===== Document text =====
New York City Comptroller Brad Lander stands behind Mayor Eric Adams at a press conference announcing an investment to preserve rent-stabilized housing units impacted by the sudden collapse of Signature Bank.

City Comptroller Brad Lander is eyeing Mayor Eric Adams' position and may challenge his run for reelection next year. | Sophie Ota/Office of NYC Comptroller

NEW YORK MINUTE: The city’s nine-member Rent Guidelines Board will hold its final vote this evening on proposed lease adjustments for rent-stabilized apartments, lofts and hotels.

Under consideration is an increase for rent-stabilized units that could be as high as 6.5 percent for two-year leases.

LANDING ON A DECISION: City Comptroller Brad Lander is seriously considering running for mayor in 2025 and could announce plans to challenge Mayor Eric Adams in July, according to five people familiar with his thinking.

Lander’s entrance would shake up the mayoral race, pitting a progressive citywide incumbent against Adams, and would also kick off competition for the open comptroller seat.

Lander has long been considered a potential candidate if an unlikely one, but he’s moved toward running in recent weeks — in part given the mayor’s political vulnerability.

Federal investigators are probing Adams’ 2021 campaign, and polls have approval ratings under 30 percent.

Adams may revel in a Lander challenge. The mayor has mocked him as “the loudest person in New York City” and he fits the profile Team Adams loves to target: progressive, white, upper-class transplants who readily criticize the record of the city’s Black mayor.

But Lander could be formidable, as someone who himself won a competitive citywide primary for an open seat in 2021.
=====
_Required work_
a: According to the New York City politics article, why has Brad Lander moved toward running for mayor in recent weeks? Answer in one to three sentences.
b: In the New York City politics article, how many members sit on the city's Rent Guidelines Board?
c: Carry on the New York City politics article from its final sentence.
The material that comes after the New York City politics article has no connection to it.
===== Data =====
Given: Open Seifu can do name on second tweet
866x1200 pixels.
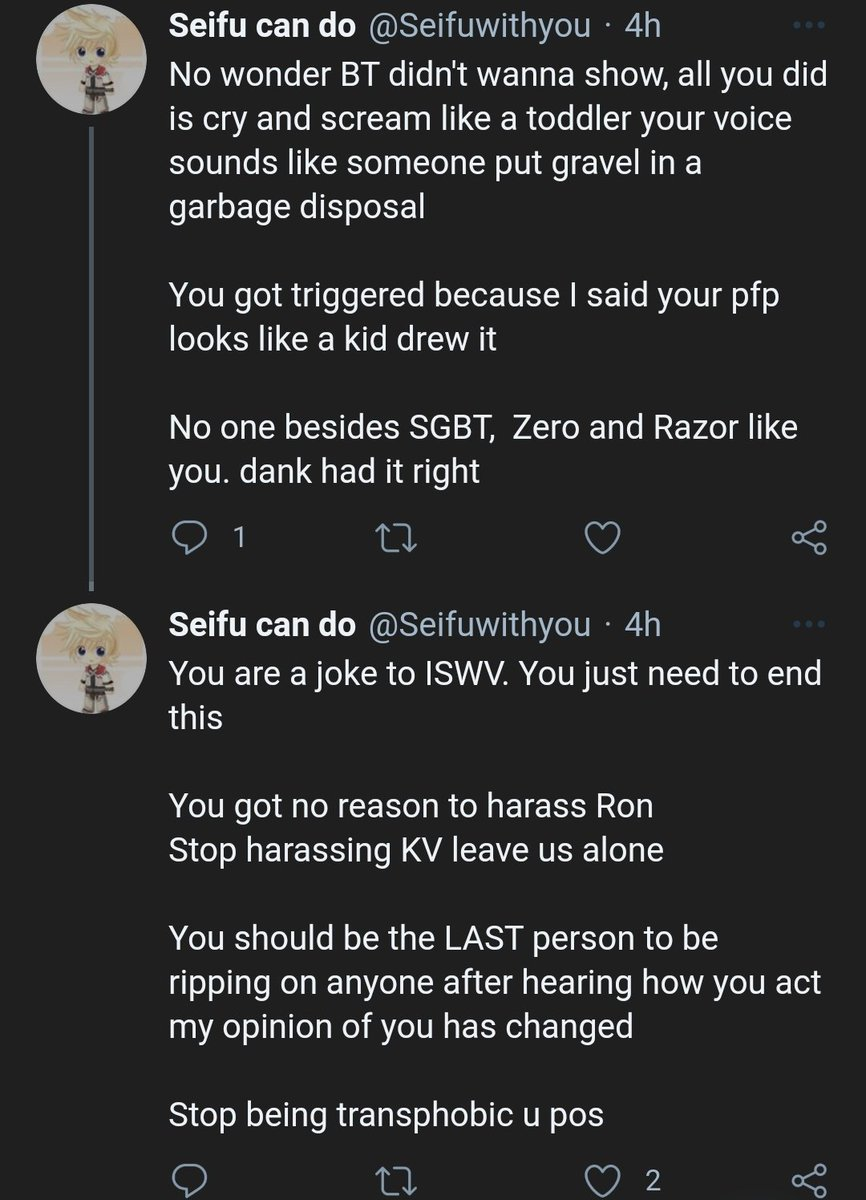Looking at the screenshot, I should (x=263, y=625).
=====
_Exercise results_
a: Lander has moved toward running partly because of Mayor Eric Adams' political vulnerability. Federal investigators are probing Adams' 2021 campaign, and polls put his approval ratings under 30 percent.

b: Nine.

c:
He’s been fundraising aggressively and has hired Rep. Alexandria Ocasio-Cortez’s former campaign manager Rebecca Rodriguez to help him. Consulting heavyweights BerlinRosen and Global Strategy Group are also on his team. A standard bearer of the city’s progressive wing, he would emphasize affordability concerns if he ran.

Lander’s campaign declined to comment.

Running for mayor would mean not running for a second term as comptroller, and that’s just one of the factors that could cause him to waver. Adams ally Jennifer Rajkumar, a state assembly member, is eyeing a bid for city comptroller.

People who have talked to Lander say he plans to run but might change his mind and wait until 2029 — though he would face a crowded field for an open seat if Adams wins reelection next year.

There is no major time crunch to decide, since unlike mayoral contenders Scott Stringer and Zellnor Myrie, Lander already has a citywide account for fundraising.

“He’s been talking about making some sort of announcement over the summer,” said one person who has talked directly with Lander. “I don’t know if that’s going to be exploratory, or ‘I’m in.’”

There’s been a lot of talk among progressive critics of Adams about finding just one standard-bearer to run against him, and Lander would complicate that, with Myrie already in. But the city’s ranked-choice voting system is designed to reward collaborative efforts on the campaign trail.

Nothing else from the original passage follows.